Wandobjekt, Stoffmaske,Tischrahmen, Nothammer

115 x 43 x 17 cm

In meiner Auseinandersetzung mit dieser Arbeit fasziniert mich vor allem die verstörende Ambivalenz der Maskierung. Auf den ersten Blick begegnen wir einer roten Stoffmaske mit weißem Bommel, ein visuelles Signal, das unmittelbar die behagliche Semantik des Weihnachtsfestes aufruft. Doch diese Gemütlichkeit kippt innerhalb von Sekunden: Durch ihre zugespitzte Form evoziert die Maske eine religiöse, fast fanatische Strenge. Sie erinnert an die Kapuzen der Bußprozessionen oder an die Uniformen des Terrors und transformiert das Fest-Requisit in ein Werkzeug ritualisierten Wahnsinns.

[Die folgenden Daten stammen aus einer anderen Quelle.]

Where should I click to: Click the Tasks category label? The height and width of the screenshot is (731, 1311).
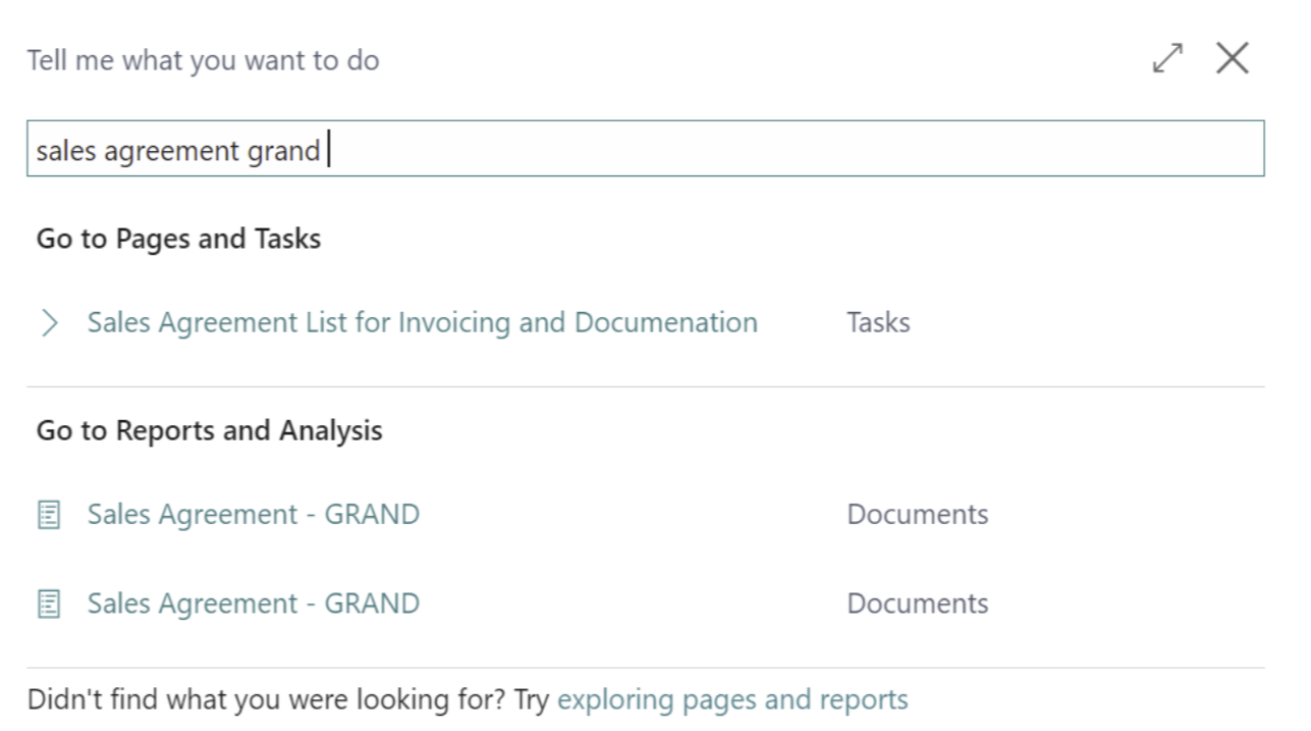[878, 323]
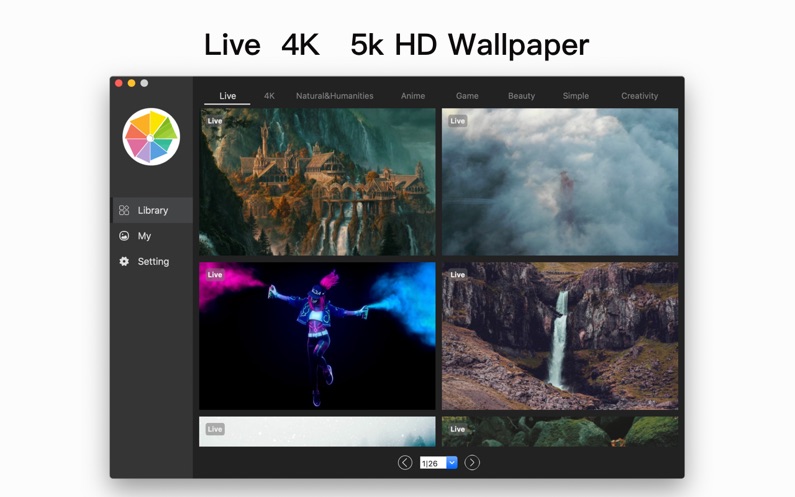Open the Creativity tab
This screenshot has width=795, height=497.
[639, 96]
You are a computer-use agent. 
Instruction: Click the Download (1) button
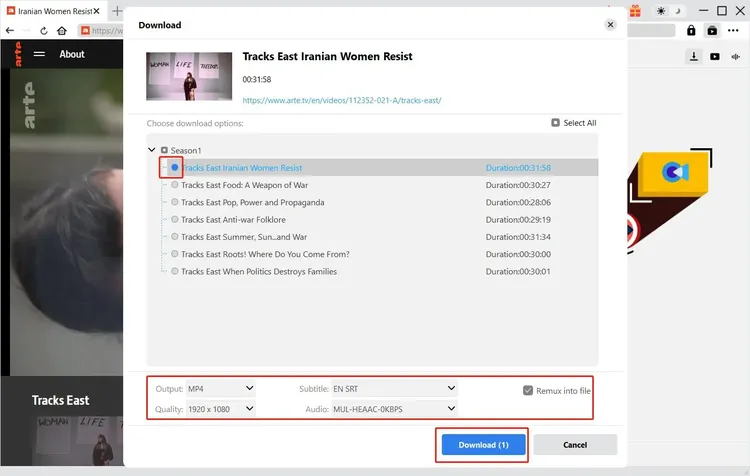pos(483,445)
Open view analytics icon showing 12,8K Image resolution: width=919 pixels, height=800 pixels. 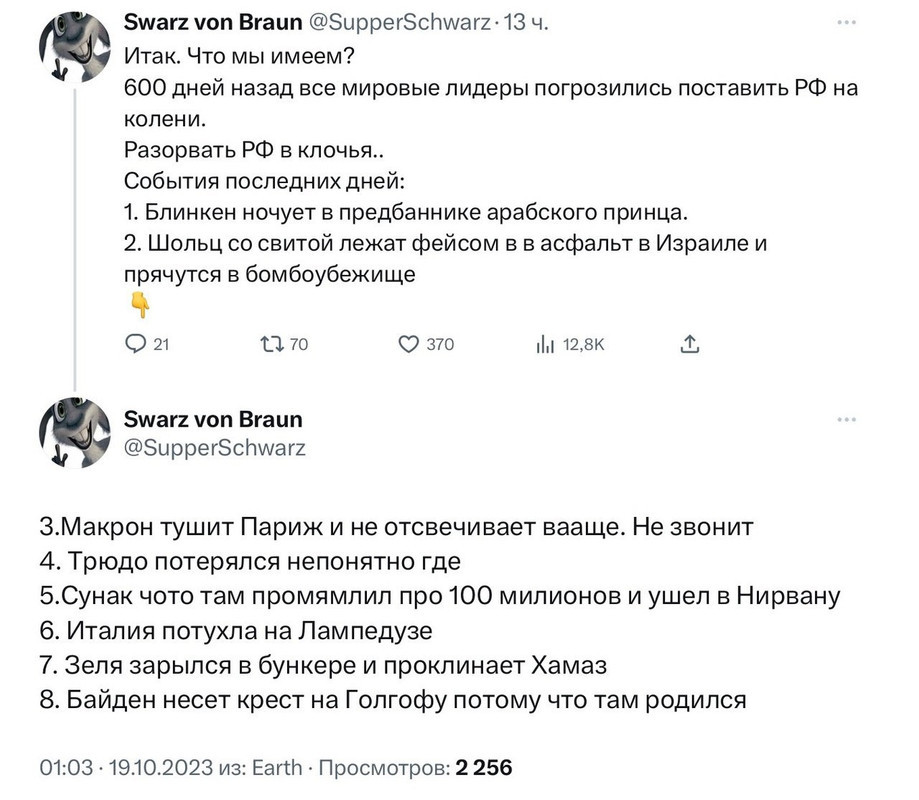(x=545, y=344)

Ich verstehe die Rahmung durch das Holz eines Tisches als bewusste Verortung im häuslichen Raum. Das Interieur wird hier zur Bühne einer Ideologie; das Private ist längst nicht mehr neutral. Besonders prägnant erscheint mir der rote Nothammer, der unterhalb des Rahmens platziert ist. Er fungiert als konzeptioneller Ankerpunkt und als Werkzeug der Disruption: Er bricht die weihnachtliche Inszenierung physisch wie metaphorisch auf. Er stellt die dringliche Frage nach dem Ausbruch aus einem System, das zwischen kommerziellem Kalkül und religiösem Kult oszilliert.

Für mich ist dieses Werk keine bloße Illustration von Kritik, sondern eine materielle Intervention. Es nutzt die vertrauten Texturen des „Festes der Liebe“, um sie als Maskerade machtvoller Strukturen zu entlarven. Hier treffen Kitsch und Glaube auf den harten Entschluss, mit der Inszenierung endgültig zu brechen.